SUPPLIED DATA ->

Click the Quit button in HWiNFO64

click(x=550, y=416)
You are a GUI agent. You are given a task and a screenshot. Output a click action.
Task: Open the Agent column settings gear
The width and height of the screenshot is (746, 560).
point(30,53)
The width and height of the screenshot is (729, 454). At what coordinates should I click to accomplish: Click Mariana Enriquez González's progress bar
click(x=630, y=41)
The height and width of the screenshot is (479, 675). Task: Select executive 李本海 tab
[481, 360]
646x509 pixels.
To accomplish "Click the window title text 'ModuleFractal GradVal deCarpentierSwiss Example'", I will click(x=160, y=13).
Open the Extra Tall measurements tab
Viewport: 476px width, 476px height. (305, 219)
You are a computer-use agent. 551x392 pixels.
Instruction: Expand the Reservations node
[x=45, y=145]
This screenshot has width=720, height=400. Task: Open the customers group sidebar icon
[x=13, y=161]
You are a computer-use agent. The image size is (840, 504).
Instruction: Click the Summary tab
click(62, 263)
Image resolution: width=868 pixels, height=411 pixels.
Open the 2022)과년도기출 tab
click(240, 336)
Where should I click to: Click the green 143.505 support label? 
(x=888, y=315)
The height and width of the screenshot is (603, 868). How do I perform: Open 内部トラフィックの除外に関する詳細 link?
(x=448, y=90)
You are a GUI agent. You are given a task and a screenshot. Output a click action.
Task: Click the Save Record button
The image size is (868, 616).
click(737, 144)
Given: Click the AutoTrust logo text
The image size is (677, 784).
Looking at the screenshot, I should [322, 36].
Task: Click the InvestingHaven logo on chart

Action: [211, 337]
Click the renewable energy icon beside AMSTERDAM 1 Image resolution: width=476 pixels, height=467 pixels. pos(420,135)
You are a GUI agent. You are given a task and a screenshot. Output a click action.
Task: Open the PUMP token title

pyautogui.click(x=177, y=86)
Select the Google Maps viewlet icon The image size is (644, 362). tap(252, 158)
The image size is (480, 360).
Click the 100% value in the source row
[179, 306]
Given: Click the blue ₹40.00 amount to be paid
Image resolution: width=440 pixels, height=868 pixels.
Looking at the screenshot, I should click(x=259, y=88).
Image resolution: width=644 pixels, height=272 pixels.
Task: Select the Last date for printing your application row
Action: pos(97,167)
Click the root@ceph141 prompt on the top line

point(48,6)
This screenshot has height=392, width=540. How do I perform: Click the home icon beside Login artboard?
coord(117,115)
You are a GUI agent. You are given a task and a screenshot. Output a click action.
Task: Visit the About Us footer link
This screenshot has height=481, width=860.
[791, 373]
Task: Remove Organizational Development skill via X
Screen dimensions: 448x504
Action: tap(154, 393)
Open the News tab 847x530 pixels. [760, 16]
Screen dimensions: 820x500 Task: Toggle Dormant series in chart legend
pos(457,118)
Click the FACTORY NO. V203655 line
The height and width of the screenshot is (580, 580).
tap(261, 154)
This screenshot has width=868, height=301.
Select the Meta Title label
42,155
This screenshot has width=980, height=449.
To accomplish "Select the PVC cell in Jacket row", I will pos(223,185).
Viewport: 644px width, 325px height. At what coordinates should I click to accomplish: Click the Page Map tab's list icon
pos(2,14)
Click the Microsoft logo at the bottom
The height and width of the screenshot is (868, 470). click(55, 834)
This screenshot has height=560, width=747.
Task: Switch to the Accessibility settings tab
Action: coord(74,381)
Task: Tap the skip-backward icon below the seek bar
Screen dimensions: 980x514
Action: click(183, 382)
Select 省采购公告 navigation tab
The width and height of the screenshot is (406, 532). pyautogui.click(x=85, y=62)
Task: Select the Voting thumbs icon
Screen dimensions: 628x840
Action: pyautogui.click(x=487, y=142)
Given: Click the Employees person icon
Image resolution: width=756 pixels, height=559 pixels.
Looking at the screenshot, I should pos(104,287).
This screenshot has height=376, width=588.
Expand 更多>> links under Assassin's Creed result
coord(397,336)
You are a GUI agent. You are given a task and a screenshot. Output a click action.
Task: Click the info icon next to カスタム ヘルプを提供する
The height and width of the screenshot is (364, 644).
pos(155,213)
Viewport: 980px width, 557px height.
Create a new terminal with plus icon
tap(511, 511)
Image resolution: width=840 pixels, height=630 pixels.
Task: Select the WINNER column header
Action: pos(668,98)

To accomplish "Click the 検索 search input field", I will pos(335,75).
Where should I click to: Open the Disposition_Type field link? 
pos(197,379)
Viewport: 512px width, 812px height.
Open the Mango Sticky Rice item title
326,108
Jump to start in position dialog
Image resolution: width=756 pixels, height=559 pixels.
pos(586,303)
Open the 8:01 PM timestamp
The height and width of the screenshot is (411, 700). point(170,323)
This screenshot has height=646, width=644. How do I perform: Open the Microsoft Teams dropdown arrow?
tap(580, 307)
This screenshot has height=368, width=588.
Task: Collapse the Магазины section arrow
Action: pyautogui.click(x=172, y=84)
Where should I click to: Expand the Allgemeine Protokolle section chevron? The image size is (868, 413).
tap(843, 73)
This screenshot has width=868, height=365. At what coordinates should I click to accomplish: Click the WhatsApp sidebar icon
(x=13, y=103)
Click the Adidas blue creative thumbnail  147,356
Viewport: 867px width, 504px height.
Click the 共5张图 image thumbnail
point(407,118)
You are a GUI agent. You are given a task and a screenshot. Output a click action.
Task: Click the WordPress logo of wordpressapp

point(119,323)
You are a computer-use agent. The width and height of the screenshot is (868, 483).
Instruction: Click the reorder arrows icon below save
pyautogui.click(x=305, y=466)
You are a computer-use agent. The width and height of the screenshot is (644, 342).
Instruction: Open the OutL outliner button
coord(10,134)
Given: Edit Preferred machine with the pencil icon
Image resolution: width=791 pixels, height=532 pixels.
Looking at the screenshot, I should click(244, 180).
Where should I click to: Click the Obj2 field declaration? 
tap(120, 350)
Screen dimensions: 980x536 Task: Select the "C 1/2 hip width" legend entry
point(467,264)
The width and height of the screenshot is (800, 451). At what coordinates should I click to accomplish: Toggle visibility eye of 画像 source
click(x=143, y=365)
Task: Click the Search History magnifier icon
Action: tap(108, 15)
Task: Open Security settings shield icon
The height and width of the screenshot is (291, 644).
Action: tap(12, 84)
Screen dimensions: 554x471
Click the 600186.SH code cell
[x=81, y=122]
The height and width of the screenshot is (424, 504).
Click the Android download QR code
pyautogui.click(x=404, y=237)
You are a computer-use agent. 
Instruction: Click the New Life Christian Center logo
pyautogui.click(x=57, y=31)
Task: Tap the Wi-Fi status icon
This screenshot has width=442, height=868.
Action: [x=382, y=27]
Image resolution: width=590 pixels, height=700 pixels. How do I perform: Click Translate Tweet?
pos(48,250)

WHAT YOU SHOULD DO -> Among the records above, repeat exactly the line with "Viewport: 867px width, 504px height.", the line with "Task: Tap the Wi-Fi status icon", and every line in between, and only those.

EXERCISE RESULT ->
Viewport: 867px width, 504px height.
Click the 共5张图 image thumbnail
point(407,118)
You are a GUI agent. You are given a task and a screenshot. Output a click action.
Task: Click the WordPress logo of wordpressapp

point(119,323)
You are a computer-use agent. The width and height of the screenshot is (868, 483).
Instruction: Click the reorder arrows icon below save
pyautogui.click(x=305, y=466)
You are a computer-use agent. The width and height of the screenshot is (644, 342).
Instruction: Open the OutL outliner button
coord(10,134)
Given: Edit Preferred machine with the pencil icon
Image resolution: width=791 pixels, height=532 pixels.
Looking at the screenshot, I should click(244, 180).
Where should I click to: Click the Obj2 field declaration? 
tap(120, 350)
Screen dimensions: 980x536 Task: Select the "C 1/2 hip width" legend entry
point(467,264)
The width and height of the screenshot is (800, 451). At what coordinates should I click to accomplish: Toggle visibility eye of 画像 source
click(x=143, y=365)
Task: Click the Search History magnifier icon
Action: tap(108, 15)
Task: Open Security settings shield icon
The height and width of the screenshot is (291, 644).
Action: tap(12, 84)
Screen dimensions: 554x471
Click the 600186.SH code cell
[x=81, y=122]
The height and width of the screenshot is (424, 504).
Click the Android download QR code
pyautogui.click(x=404, y=237)
You are a computer-use agent. 
Instruction: Click the New Life Christian Center logo
pyautogui.click(x=57, y=31)
Task: Tap the Wi-Fi status icon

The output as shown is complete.